▸ Supplied information:
--------
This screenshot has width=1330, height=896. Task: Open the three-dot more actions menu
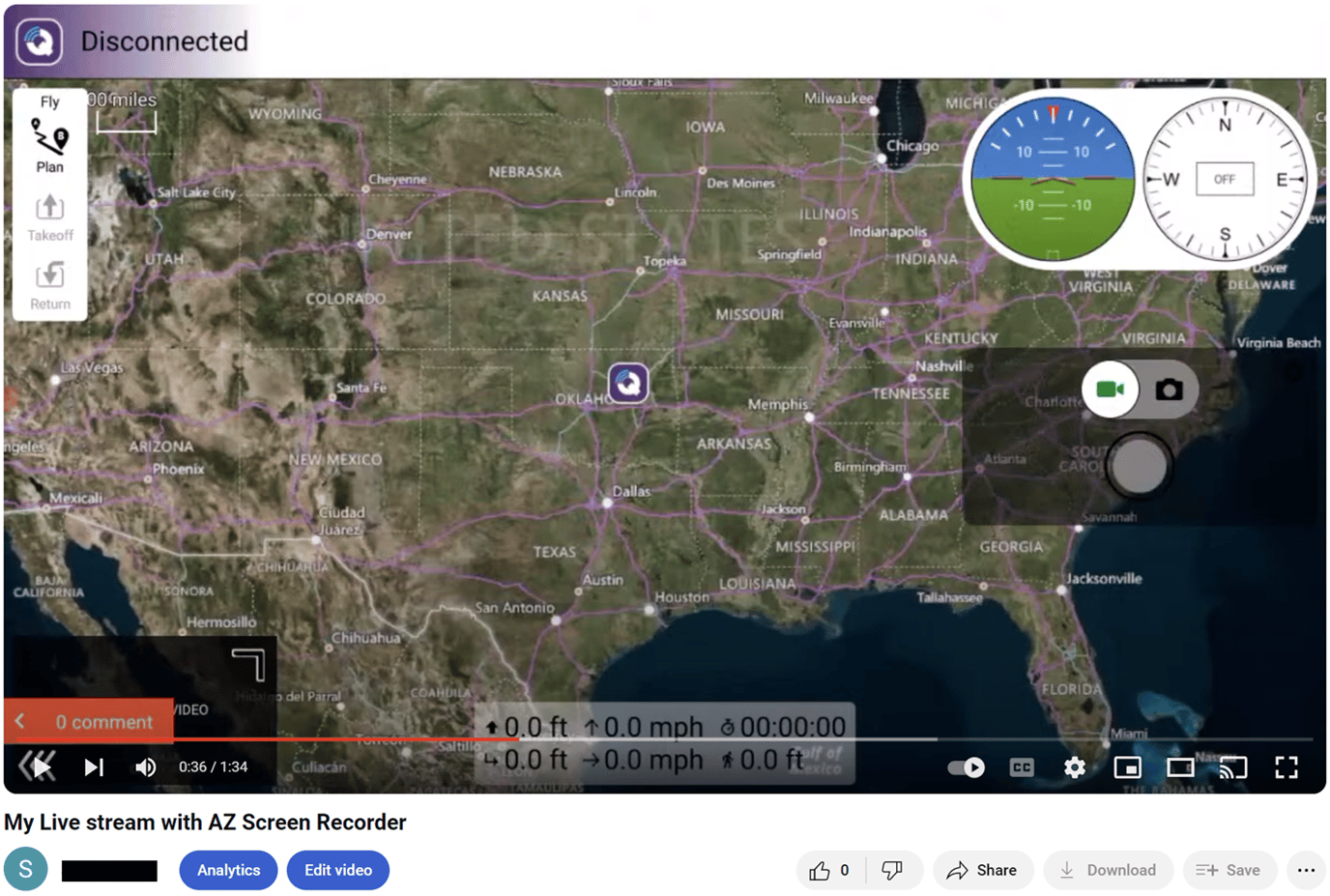(x=1306, y=869)
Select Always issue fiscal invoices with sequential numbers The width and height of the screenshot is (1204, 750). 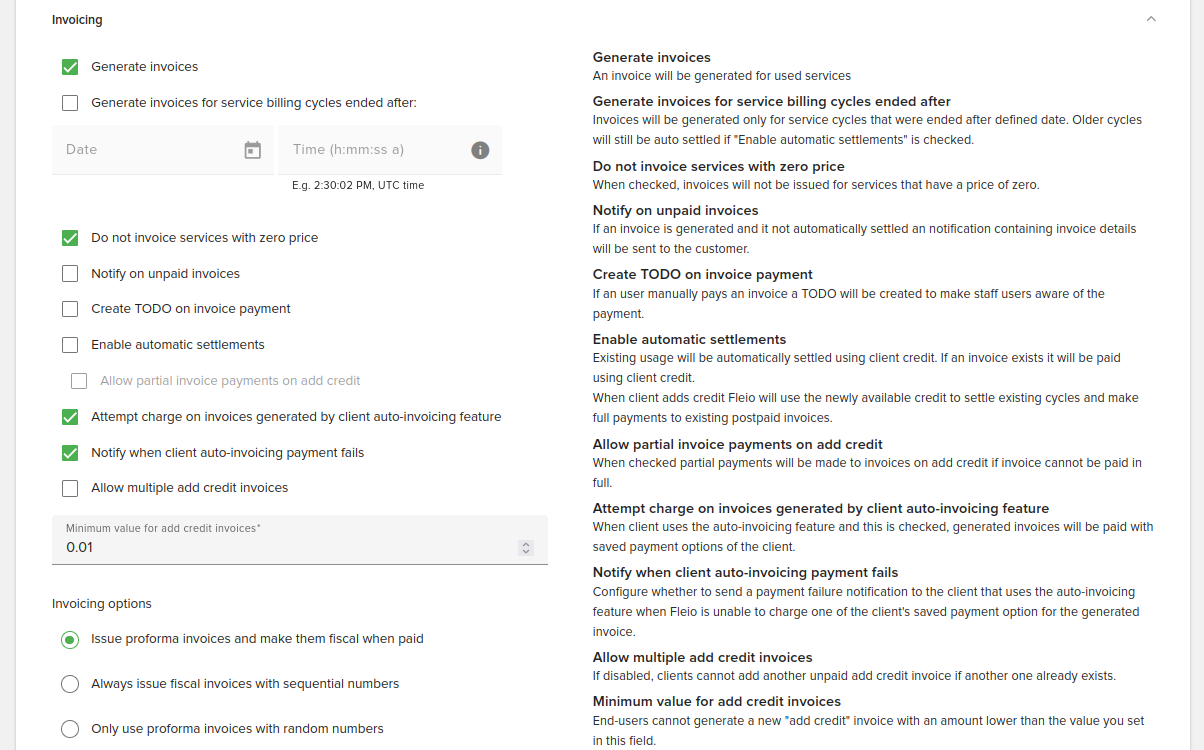tap(69, 684)
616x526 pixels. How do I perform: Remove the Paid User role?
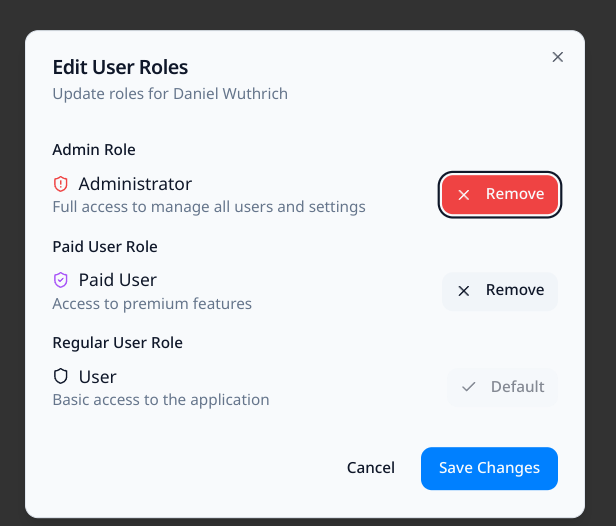500,290
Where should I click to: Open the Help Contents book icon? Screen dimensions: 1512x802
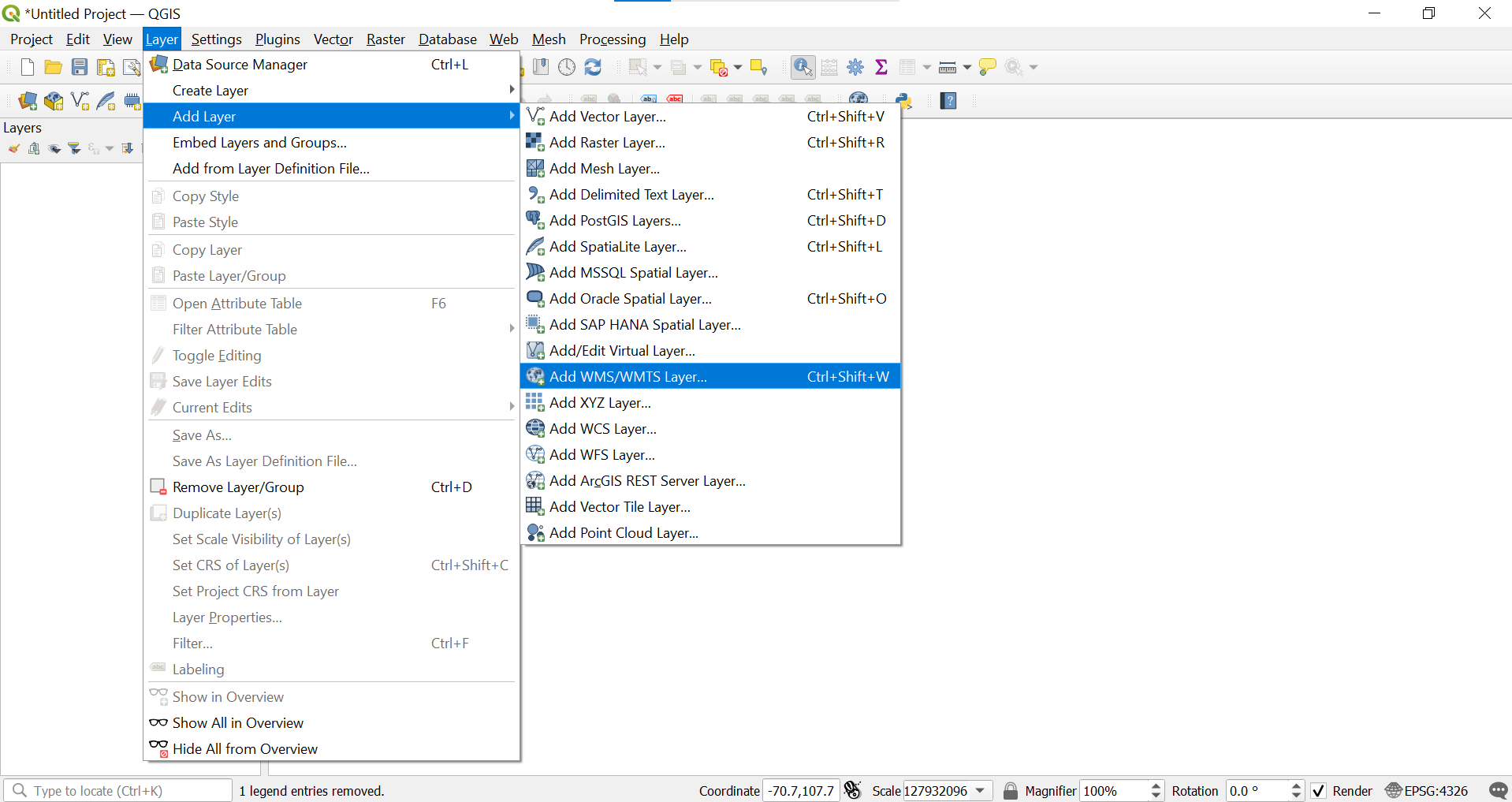[x=948, y=101]
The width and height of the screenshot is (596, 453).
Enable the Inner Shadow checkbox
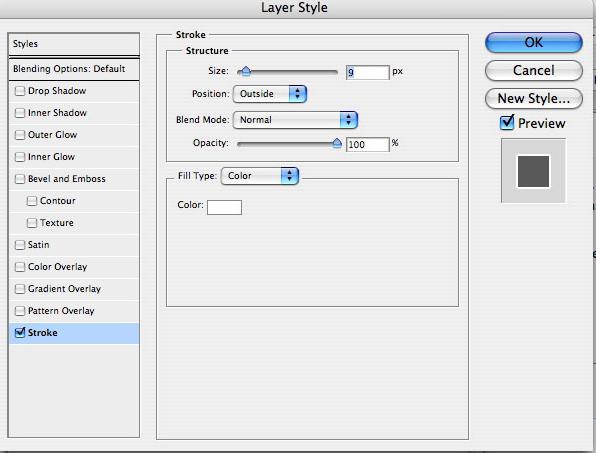pyautogui.click(x=19, y=113)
--------
▸ Work task: Ignoring the pictures, write out word for word only the lines from the one containing "The width and height of the screenshot is (596, 453)." through the last line of the data, both ends included.

▸ Written answer:
The width and height of the screenshot is (596, 453).
Enable the Inner Shadow checkbox
pyautogui.click(x=19, y=113)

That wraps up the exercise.